Meus olhos continuavam a passear, buscando, ao menos, uma mancha naquelas paredes, uma mancha pequenininha. Mas, para qualquer lugar que eu olhasse só havia aquela brancura impecável. Meus olhos desesperaram-se, eu precisava encontrar uma imperfeição para que encontrasse a perfeição de não ser perfeito. Meus olhos, então, fixaram-se num ponto, quase magneticamente, eram aqueles olhos que eu tanto evitava olhar. Aqueles olhos negros, pavorosos, que não podiam ser humanos, podiam pertencer a qualquer entidade mística, mas não a um homem. Sentia-me caindo num poço sem fundo, sentia-me tragado, sugado por aqueles olhos. Aquele corpo já não era o mesmo, mas aqueles olhos, eu nunca os esqueceria. Como podiam ser tão penetrantes, tão vivos, tão fixos, tão indecifráveis, tão abismais?
Sentou-se ao meu lado e começou a mostrar-me seus artigos literários. Ele tinha um comentário para cada um deles, há muito tempo se afastara das salas de aula, mas sua sabedoria só crescia, cada vez mais. Sua voz era, então, mais cavernosa como nunca fora antes. Sentia-me diante de um deus e nada sabia responder-lhe quando me perguntava. Sentia-me totalmente leigo perto dele, então eu ficava apenas parado, escutando-o, com as mãos trêmulas, evitando olhá-lo nos olhos.

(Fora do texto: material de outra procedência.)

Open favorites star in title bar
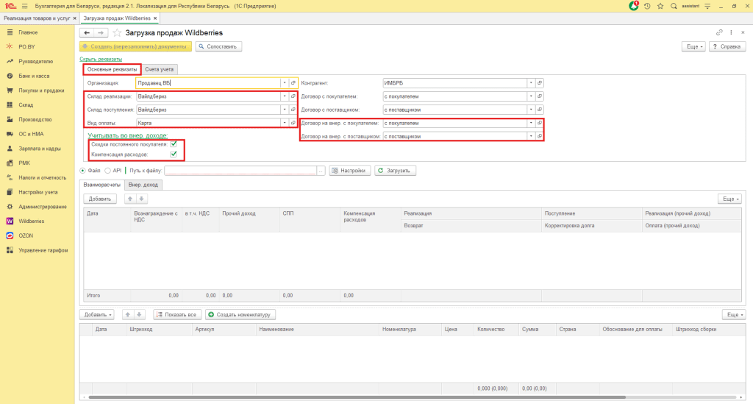click(x=660, y=6)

Fizera um silêncio repentino, ficara a contemplar suas alvas paredes. Senti-lhe me observar e meus olhos fugiam cada vez mais, minha alma queria escapar-me do corpo. Levantou-se e falou-me, como uma trovejada, que iria buscar-me um chá. Senti minha alma voltando ao corpo.

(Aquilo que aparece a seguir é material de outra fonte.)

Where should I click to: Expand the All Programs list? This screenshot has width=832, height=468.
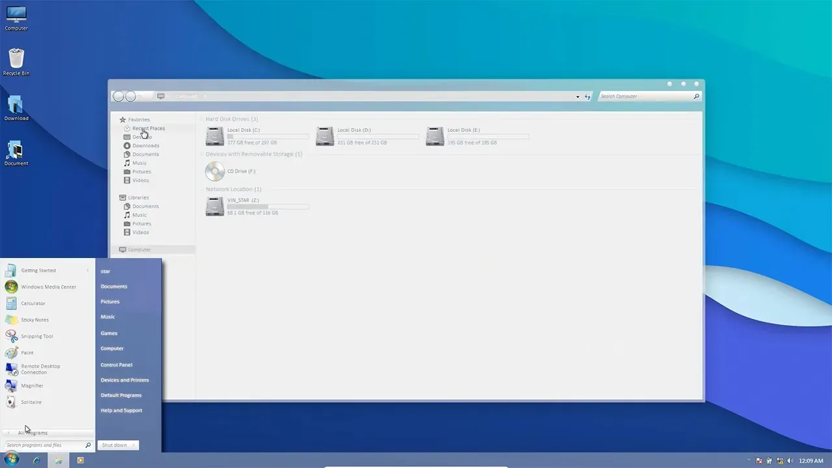pos(33,433)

Eu tentava ler alguns artigos, mas meus olhos começaram, novamente, a passear pela sala. Encontrei-a, finalmente, uma mancha nas cortinas. Tamanha foi a emoção de encontrar uma mancha em toda aquela alvura que eu sentira-me hipnotizado, estava fascinado, atraído, encantado com aquela mancha. Saltei da poltrona e fui até a cortina e novamente a angústia tomara conta de mim, a mancha tornara-se sombra, era apenas uma sombra.
Aquela angústia me envolvia cada vez mais, eu precisava de ar, precisava fugir daquele branco. Abri as cortinas, queria ver o asfalto, os postes, as casas, o céu, as árvores, a grama. Abri as cortinas e os vi, aqueles olhos negros, eram os olhos dele, mas numa figura muito mais pavorosa, toda a minha angústia de olhar aquelas paredes brancas sumia diante daquele ser infernal. Aqueles olhos tão negros, tão profundos me envolviam. Eu queria fugir, mas meus olhos estavam presos aos olhos daquela criatura. Eu olhava para ela e ela olhava para mim. Eu lutava insignificantemente contra aquele olhar que subia e descia e parou diante do meu.

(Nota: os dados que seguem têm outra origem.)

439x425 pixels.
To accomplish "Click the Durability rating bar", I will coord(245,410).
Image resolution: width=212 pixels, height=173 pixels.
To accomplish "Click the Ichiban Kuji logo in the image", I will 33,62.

Eu odeio morcego e odiava ainda mais aquele por ter aqueles olhos. Aquela criatura negra que pendia de uma teia, como uma teia de aranha. Ele estava de cabeça para baixo, com as asas abertas. Ele tecia a teia. Naquele momento fui tomado por um temor insano. Como podia haver, no mundo, outra criatura com aqueles olhos? Eu me sentia petrificado diante daquela imagem, eu queria ajoelhar-me e adorá-la, eu queria matá-la, eu queria morrer.
Os olhos do morcego continuavam fixos aos meus e senti-me envolvido por aquela teia. Como uma aranha envolve sua presa, o morcego envolvia-me com sua teia. Eu já não sentia meu corpo, eu já estava completamente envolto pela teia e caia no poço onde a criatura guardava seus mantimentos. Eu caia, caia, caia e nunca chegava ao fundo.
Escutei passos. O morcego soltava-se da teia. O professor se aproximava. Eu acordava. Tentei abrir a janela para expulsar a criatura e quando olhei para trás vi, novamente, aqueles olhos negros, mas não pertenciam àquela negra criatura alada, eram os olhos de um ser frágil e encurvado que carregava tremulamente uma bandeja. Voltei à janela e já não havia morcego, teia ou sombra naquele branco puríssimo.